徂徠の弟子である太宰春台の家があったとされる場所が、信州・飯田市の駅の近くにある。父方のルーツが飯田にあるため、墓参りのたびに近くを通る。

「太宰邸址」の碑(撮影は2014年ごろ)

年譜などによると、幼くして一家で江戸に出て、その後は出石藩に仕えたりしたが、どうも亡くなるまで飯田に戻らずに儒学の勉強を続けていたらしい。

なおこの松も、昭和の飯田大火で燃えたあとに植えられた二代目だそうである。

飯田と春台の関係をさぐって国立国会図書館デジタルコレクションなどを紐解くと、信濃史談会編『信濃之人』(1914、求光閣書店)などのなかに、春台は徂徠の門下のなかにあって自ら子路の役割をもって任じており、「寧ろ罪をその党に獲るも、悪言の耳に入るに忍びず」といって直言してしまうタイプだったことが書いてある。

同書には、「剛毅狷介の性質」だったとも書いてある(故に徂徠の意に適うことも少なく、春台も不満を持っていたとすら書かれている)。

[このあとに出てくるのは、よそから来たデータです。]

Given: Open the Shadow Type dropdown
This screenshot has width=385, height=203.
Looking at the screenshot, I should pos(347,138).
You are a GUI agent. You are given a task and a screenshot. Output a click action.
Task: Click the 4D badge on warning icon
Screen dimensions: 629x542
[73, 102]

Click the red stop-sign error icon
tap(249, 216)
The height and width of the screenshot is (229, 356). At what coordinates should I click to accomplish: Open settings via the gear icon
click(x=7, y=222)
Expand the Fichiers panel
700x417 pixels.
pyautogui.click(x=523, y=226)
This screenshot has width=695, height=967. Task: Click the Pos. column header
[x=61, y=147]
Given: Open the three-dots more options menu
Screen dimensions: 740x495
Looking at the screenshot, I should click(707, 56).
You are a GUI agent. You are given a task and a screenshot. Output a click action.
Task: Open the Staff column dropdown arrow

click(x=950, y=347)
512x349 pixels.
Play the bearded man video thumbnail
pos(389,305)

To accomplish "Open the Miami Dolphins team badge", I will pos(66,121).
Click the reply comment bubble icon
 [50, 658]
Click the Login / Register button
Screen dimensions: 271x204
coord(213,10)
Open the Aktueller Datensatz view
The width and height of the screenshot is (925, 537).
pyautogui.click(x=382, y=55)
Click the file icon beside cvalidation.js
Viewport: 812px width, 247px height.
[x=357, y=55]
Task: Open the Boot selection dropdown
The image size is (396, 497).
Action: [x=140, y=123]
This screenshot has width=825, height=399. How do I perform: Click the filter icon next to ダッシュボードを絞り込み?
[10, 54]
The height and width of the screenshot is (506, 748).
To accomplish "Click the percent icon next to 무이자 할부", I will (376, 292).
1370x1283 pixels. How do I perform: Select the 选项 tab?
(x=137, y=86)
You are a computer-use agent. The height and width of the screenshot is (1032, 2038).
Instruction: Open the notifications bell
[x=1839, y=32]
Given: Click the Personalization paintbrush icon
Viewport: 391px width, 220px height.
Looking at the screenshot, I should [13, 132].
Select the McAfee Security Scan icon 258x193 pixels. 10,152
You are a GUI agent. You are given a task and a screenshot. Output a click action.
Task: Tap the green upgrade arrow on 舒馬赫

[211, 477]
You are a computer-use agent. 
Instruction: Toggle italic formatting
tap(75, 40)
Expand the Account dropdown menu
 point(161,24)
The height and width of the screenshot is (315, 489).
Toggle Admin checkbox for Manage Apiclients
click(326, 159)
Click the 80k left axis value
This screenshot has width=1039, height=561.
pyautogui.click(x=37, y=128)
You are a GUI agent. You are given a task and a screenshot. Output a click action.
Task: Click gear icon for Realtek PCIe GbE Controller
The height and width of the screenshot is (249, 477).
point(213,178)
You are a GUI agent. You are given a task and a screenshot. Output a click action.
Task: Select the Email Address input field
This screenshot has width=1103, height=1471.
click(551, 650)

しかしこの黙ってれば良いのにカッとなって言ってしまう性質は、飯田の人っぽい印象はある(かなり薄まっていると思うが、身に覚えもある)。私も中島敦の「弟子」の影響だが、孔子の弟子のなかでは、わたくしもズケズケ物を言って師匠に失笑される子路に惹かれるものを感じるので、推せる気がする。

飯田に関わるのも多少の縁といえば縁かもしれないので、そのうち著作を読んでみようかと思う。